Internet providers now just need a signature from President Trump before they’re free to take, share, and even sell your web browsing history without your permission.
The House of Representatives passed a resolution today overturning an Obama-era FCC rule that required internet providers to get customers’ permission before sharing their browsing history with other companies. The rules also required internet providers to protect that data from hackers and inform customers of any breaches.
The resolution was first passed by the Senate last week and now heads to the president, who’s expected to sign it. At that point, there’ll only be a vague baseline of privacy rules governing internet providers and some promises from them not to misbehave.
It’s hard to see this as anything but a major loss for consumers. While reversing the FCC’s privacy rules will technically just maintain the status quo — internet providers have actually been able to sell your web browsing data forever (it’s just not a thing we think about all that much) — they were about to lose permission to keep doing it, unless they got explicit consent or anonymized the info.
This is an increasingly important issue as Americans spend more and more time online — and keep more and more devices with them at all times. Internet providers can see what sites you visit and what apps you use, and they can see how long you’re using them for. That information is extremely revealing, and it’s easy to imagine most people would prefer to keep their reading habits private.
“The consequences of passing this resolution are clear: broadband providers like AT&T, Comcast, and others will be able to sell your personal information to the highest bidder without your permission,” said Representative Anna Eshoo (D-CA) on the House floor this afternoon. “And no one will be able to protect you, not even the Federal Trade Commission that our friends on the other side of the aisle keep talking about.”
So why did Congress block the rules from being implemented?

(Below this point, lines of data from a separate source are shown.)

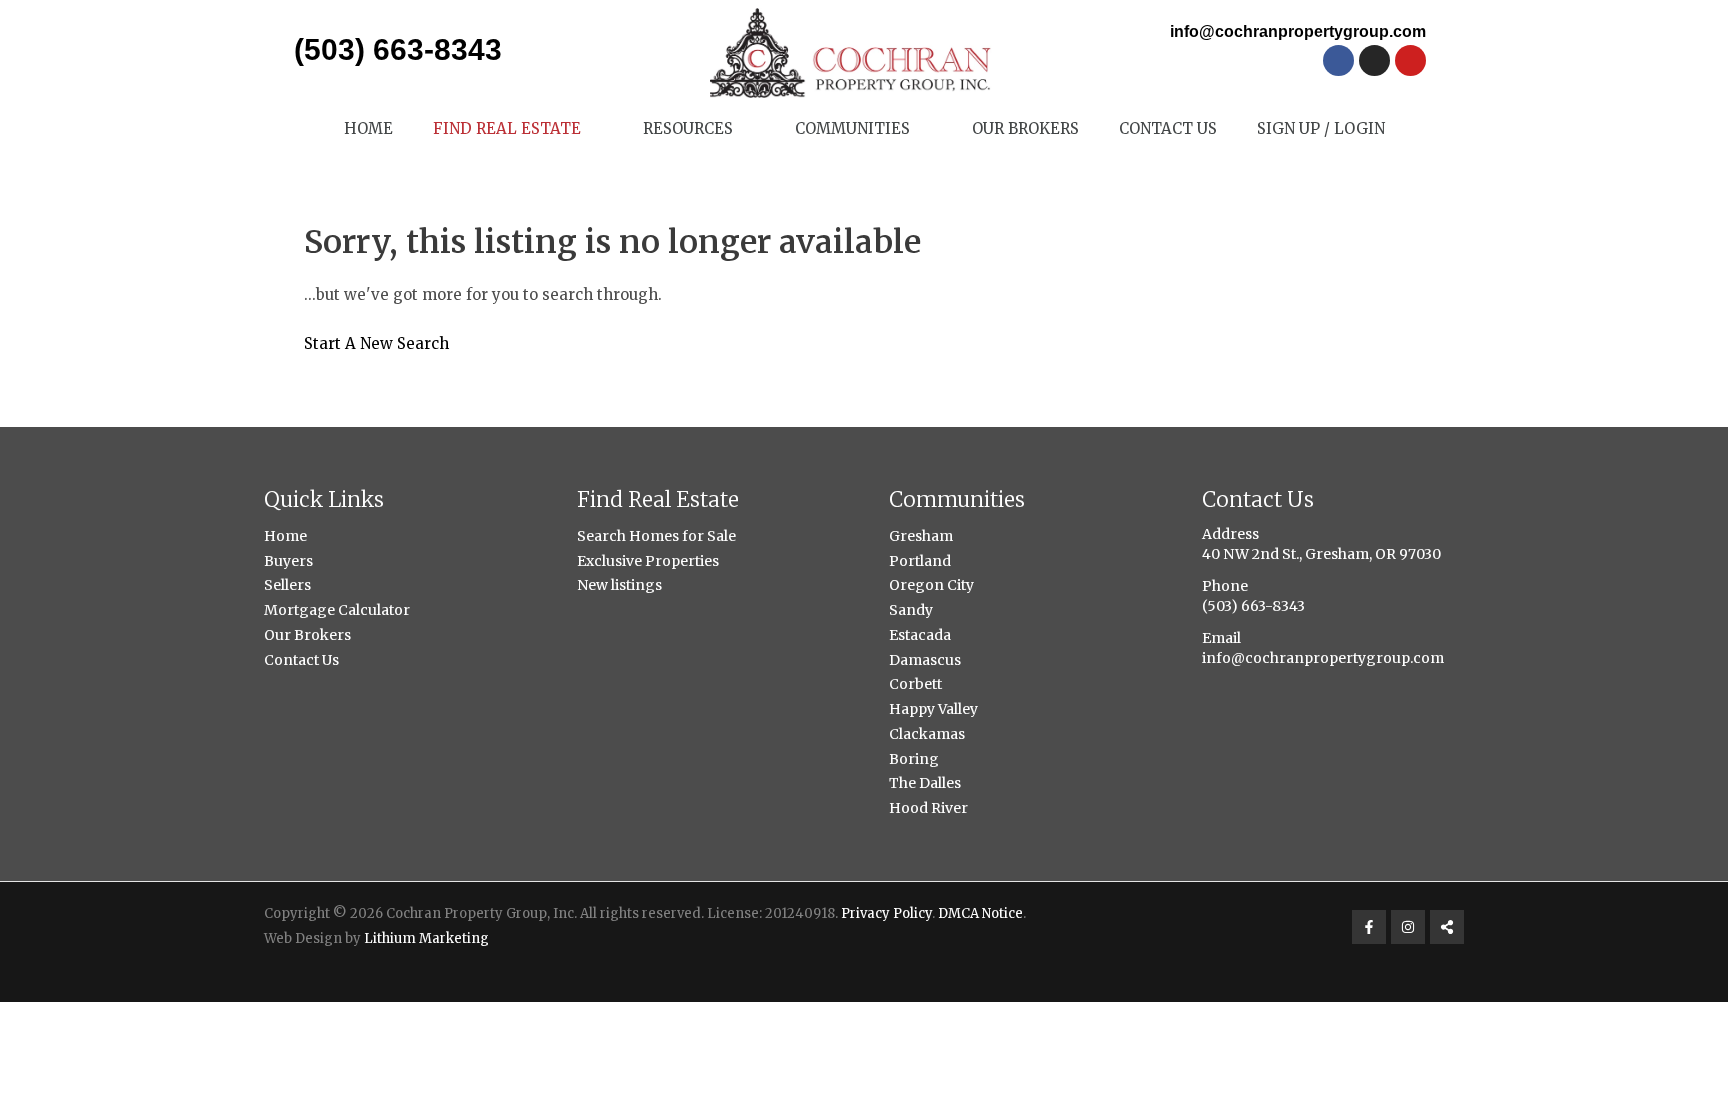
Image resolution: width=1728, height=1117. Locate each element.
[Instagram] (1408, 927)
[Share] (1447, 927)
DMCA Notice (980, 913)
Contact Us (1168, 128)
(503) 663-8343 (398, 49)
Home (368, 128)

Republicans bought into internet providers’ arguments that the rules discriminated against them and could confuse consumers. The rules would prevent internet providers from selling your web browsing history even though, the argument goes, websites like Google and Facebook would remain free to do the same thing. ISPs say that’s unfair and makes it hard for consumers to understand who gets to see their browsing data.
But the argument is extremely misleading, if not outright wrong: Google and Facebook can’t see your web browsing history, they can only see what you click on while you’re on their own websites or on websites connected to their ad networks. Meanwhile, internet providers get to see a bit of nearly everything you do and visit; and even with the rules in place, they have every right to build the kind of ad-tracking websites that Google and Facebook have built. It’s just hard work, and they don’t want to do it.
The rules, if anything, put internet providers on a level playing field with companies like Facebook and Google. But Republicans don’t like that it creates more work for them. “These rules do little to enhance privacy but clearly add a layer of red tape on innovators and job creators,” Representative Greg Walden (R-OR), chair of the House’s commerce committee, said ahead of the vote. The rules, he said, “have the potential to stifle one of the most innovative sectors of our economy.”
This was a common line of argument from Republican representatives, who continually conflated internet providers with companies that build businesses connected to the internet. They frequently took issue with creating a distinction between these two types of companies, despite the fact the huge distinction exists: ISPs like Comcast essentially create digital roads, while companies like Google create hugely innovative businesses along those roads. There’s good reason to treat the two differently.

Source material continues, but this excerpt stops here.